Fergawdsakes. Shoe Truthers? Really?

by digby

The right wing is staging one of the stupidest hissy fits ever. They are saying that Hillary Clinton staged that shoe throwing incident the other day. It’s so dumb even Rush seems a little bit embarrassed by it and I didn’t think that was possible:

Rush Limbaugh jumped on board the crazy train Monday, telling listeners that he can “totally relate” to those who believe that “everything the Clintons do is staged or choreographed.” While he has not studied the incident in detail, he believes what people told him about Clinton’s reaction not being “natural.”
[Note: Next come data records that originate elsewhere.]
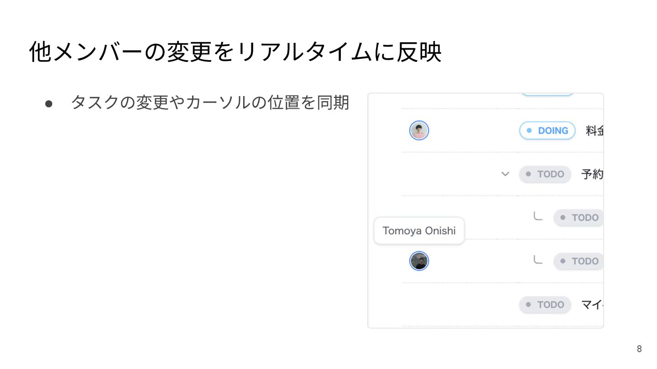Click the blue dot inside the DOING badge
The width and height of the screenshot is (657, 369).
point(529,130)

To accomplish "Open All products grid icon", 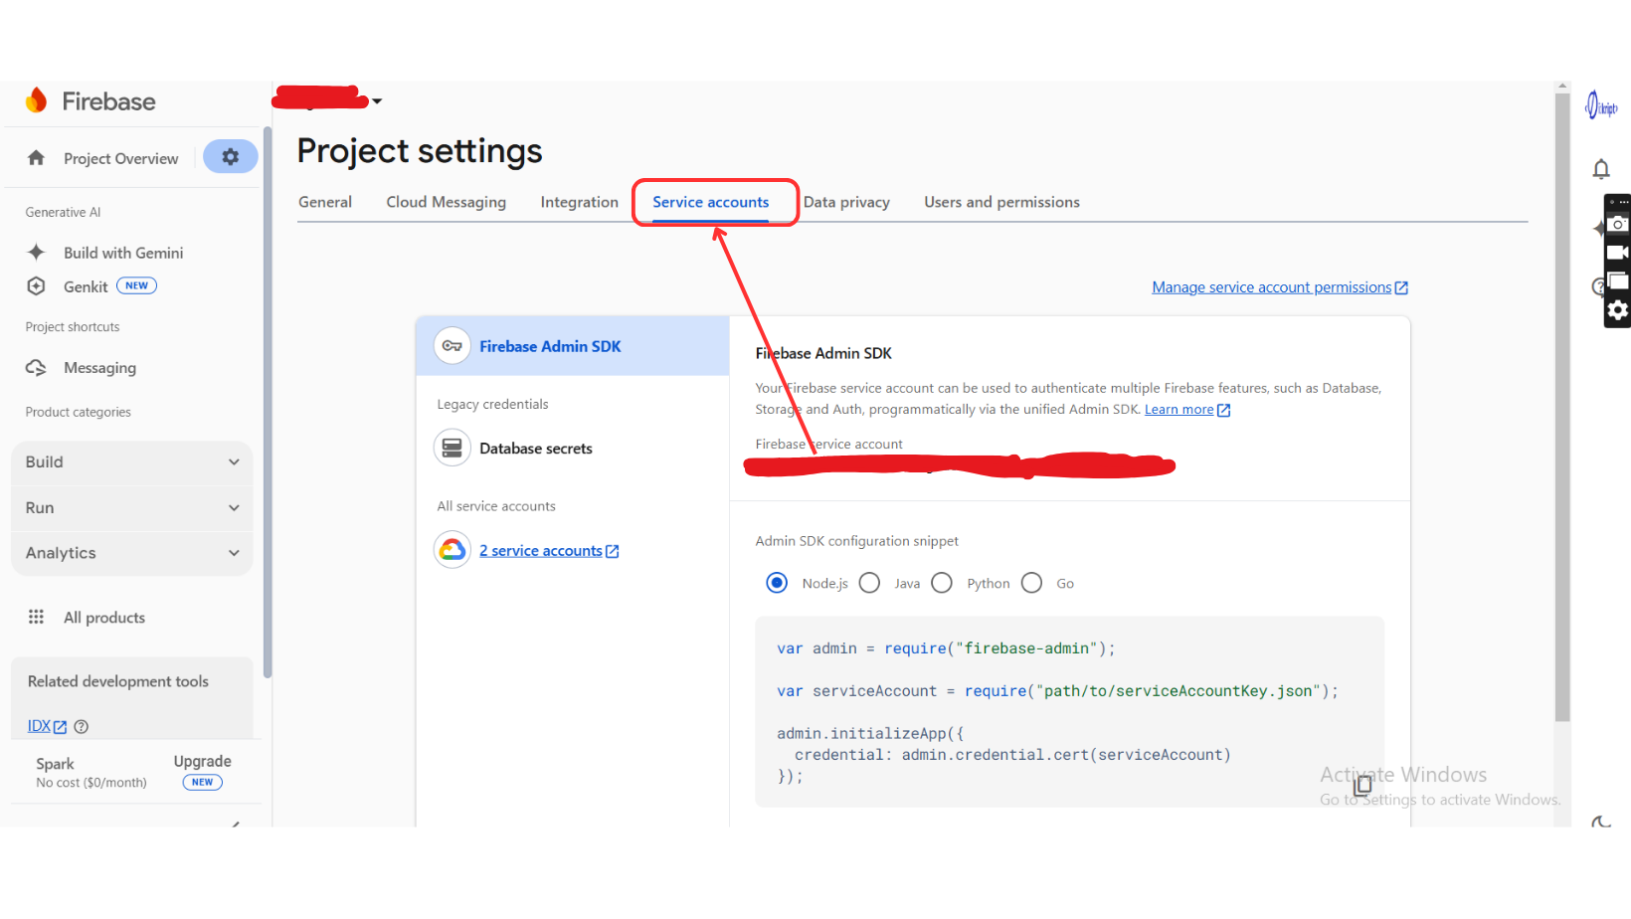I will 37,618.
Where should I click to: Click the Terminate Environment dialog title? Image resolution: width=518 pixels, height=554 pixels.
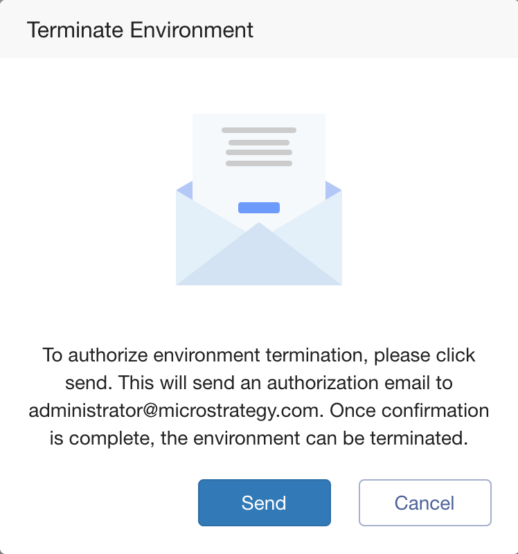click(140, 30)
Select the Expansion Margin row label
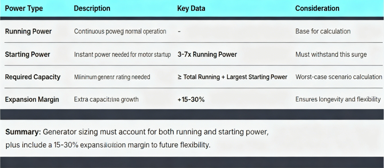The height and width of the screenshot is (168, 384). click(32, 100)
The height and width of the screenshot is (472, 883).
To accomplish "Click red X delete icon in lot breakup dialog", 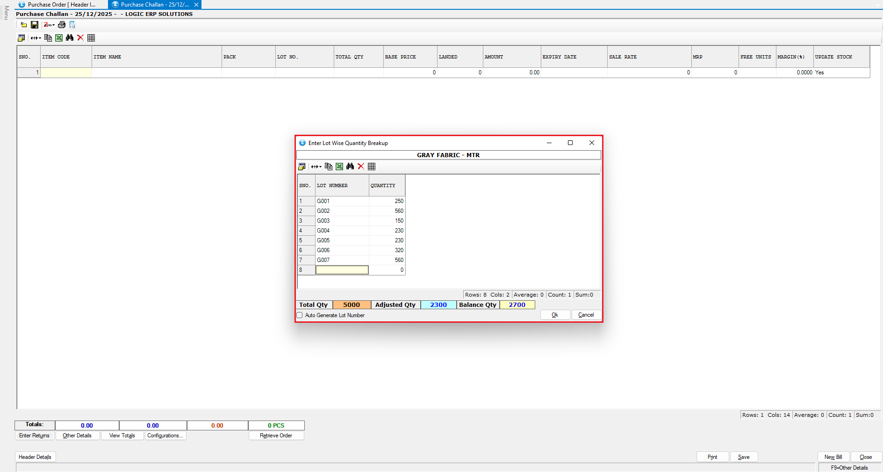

“I’m sorry, I’m ill-equipped to comment,” Limbaugh said, proceding, of course to comment at some length. “Maybe it’s because, in my subconscious, I think it was staged, or set up, or whatever. … I don’t know why anybody would be throwing a shoe at Hillary unless — maybe it’s an attempt to make the Benghazi people look like nuts and lunatics and wackos.”

You don’t need to have shoes thrown at you to make the Benghazi people look like nuts and lunatics.

The think Clinton didn’t “react naturally” because in their minds she should have jumped on a broom and flown at the assailant cackling madly and screaming “I’ll get you my pretty!!!!”

Jesus. Did they find that plane yet?